Horrifying reports began circulating last night of a mass shooting at multiple locations in Cherokee County, Georgia. In the hours after, some details were clear: A white man had gone on a shooting rampage at three Asian-owned massage businesses, killing eight people, six of them Asian women. Against a backdrop of rising anti-Asian violence and bias, it seemed obvious what his motivation was. And yet, the next day — “very early” into the investigation, by the officers’ own admission — law enforcement dismissed outright the idea that the shooter could have been motivated by racism. “He claims that it was not racially motivated,” an official with the Cherokee County Sheriff’s Office said at a press conference. “He apparently has an issue … what he considers a sex addiction … and he sees these locations as a temptation that he wanted to eliminate.”
At the end of this gymnastic explanation, which the official seemed at pains to say carefully, even empathetically, the word “eliminate” dropped like an anvil — but reporters carried on, asking the official if the shooter had any “religious motivation.” No one, in the video footage of the press conference at least, immediately challenged him. Think about it again: The shooter wanted to “eliminate” the people who worked at specific businesses in an industry in which workers are predominantly Asian. His victims were predominantly Asian women. And yet it was not a “racially motivated” act, according to the perpetrator, and law enforcement was repeating his claim uncritically. The press conference only grew more ludicrous from there, and more sympathetic to the shooter. “Yesterday was a really bad day for him and this is what he did,” the same official said at another point. The man was “at the end of his rope.” He was “fed up.”

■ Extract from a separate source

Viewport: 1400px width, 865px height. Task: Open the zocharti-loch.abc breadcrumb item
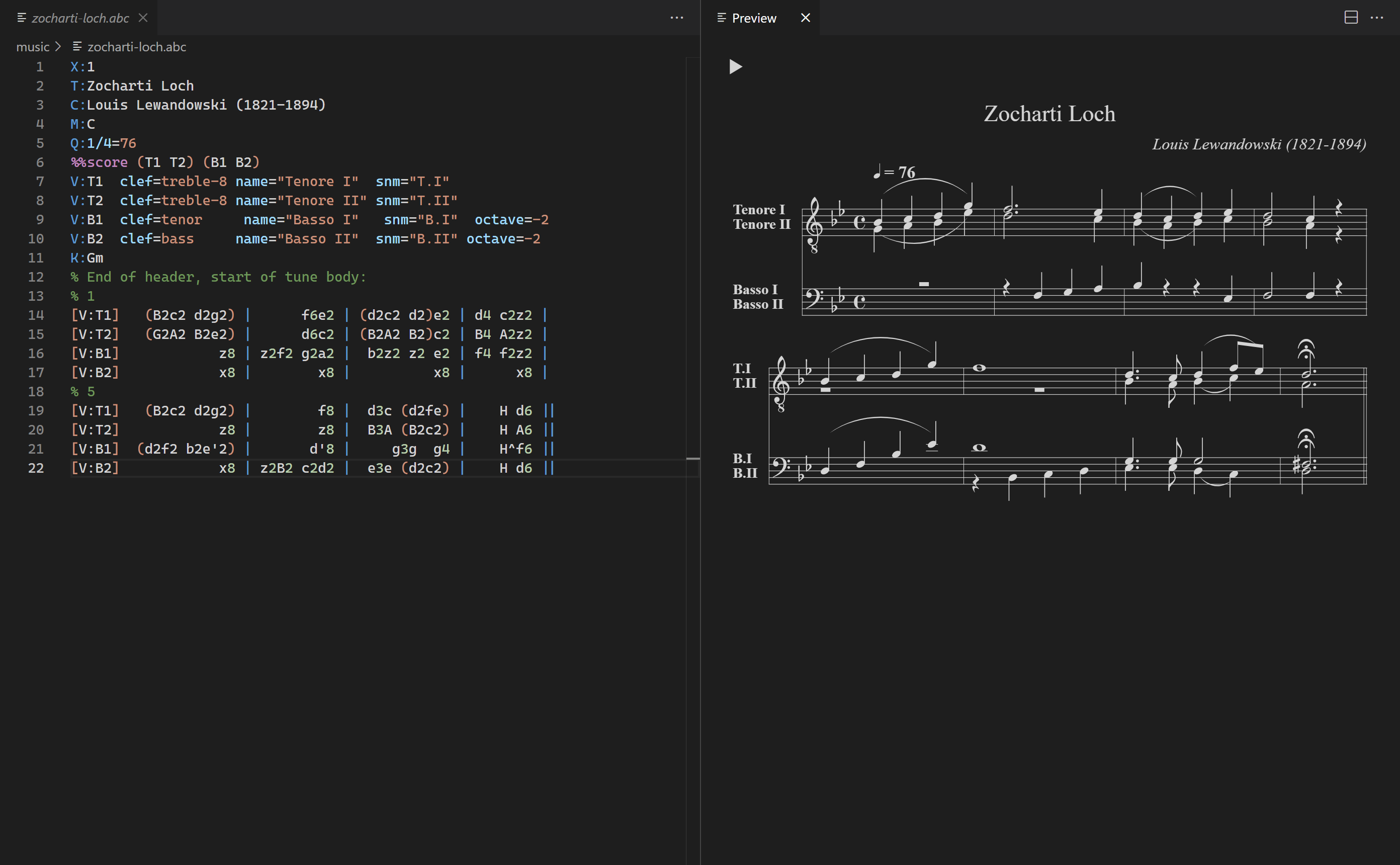pos(136,47)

This language is so vague and benign as to completely nullify its incredibly violent referent: The police officer could have been talking about this mass murderer who shot eight people to death in their places of work or about a guy who got pissed off and smashed a mailbox. In simply parroting the killer’s words, and treating them as the objective truth, he doled out a galling, incomprehensible kindness to the shooter and harm to the dead. By characterizing the killer’s actions as apolitical, he erased the identities of the people he killed. Describing massage parlors — which are overwhelmingly staffed by Asian women in vulnerable conditions — as “temptations” is a thin code clearly based in racist, sexist, fetishizing tropes. It extends back centuries in American history, to the Victorian era and beyond. Rather than indicating that the attack was “not racially motivated,” this faux-moralizing rhetoric does the exact opposite. These women were clearly targeted because of their race.
The women killed by the murderer already faced the threat of politicized violence in multiple ways by virtue of who they were and where they worked. Asian massage-parlor workers can be subject to coercive sexual exploitation by the owners of these establishments; they can face higher levels of sexual violence and assault. Many live in poverty and are undocumented, and thus also suffer at the hands of law enforcement. There is a reason that, in the wake of the attacks, sex workers and other grassroots organizers of massage-parlor workers spoke out immediately against more law-enforcement surveillance or “protection.” Asian massage-parlor workers are increasingly criminalized and at risk of violence from the police. A 2017 report from the Urban Institute and the Legal Aid Society said arrests of Asian-identified people in New York City for unlicensed massage and prostitution increased by 2,700 percent between 2012 and 2016.
It is impossible to disentangle the enmeshed, oppressive factors of misogyny, racism, xenophobia, and poverty at play in the shootings in Georgia. It is, accordingly, depressing to see media outlets and pundits delicately parsing what to call this event. The attack was racist; it was also misogynistic, xenophobic, and likely rooted in hatred of sex workers. It can be all these things at once. To unquestioningly repeat law enforcement’s claim that the shooter was “not racially motivated” — and so to echo the logic of a man accused of brutally murdering eight people — is to do real harm to communities that are vulnerable and grieving. To instead name what it really was is to take seriously the lives of the people who died, to consider their murders in the context of history and politics, and to comprehend the conditions in which they lived and struggled. It is an inadequate though not insignificant way to mitigate more pain.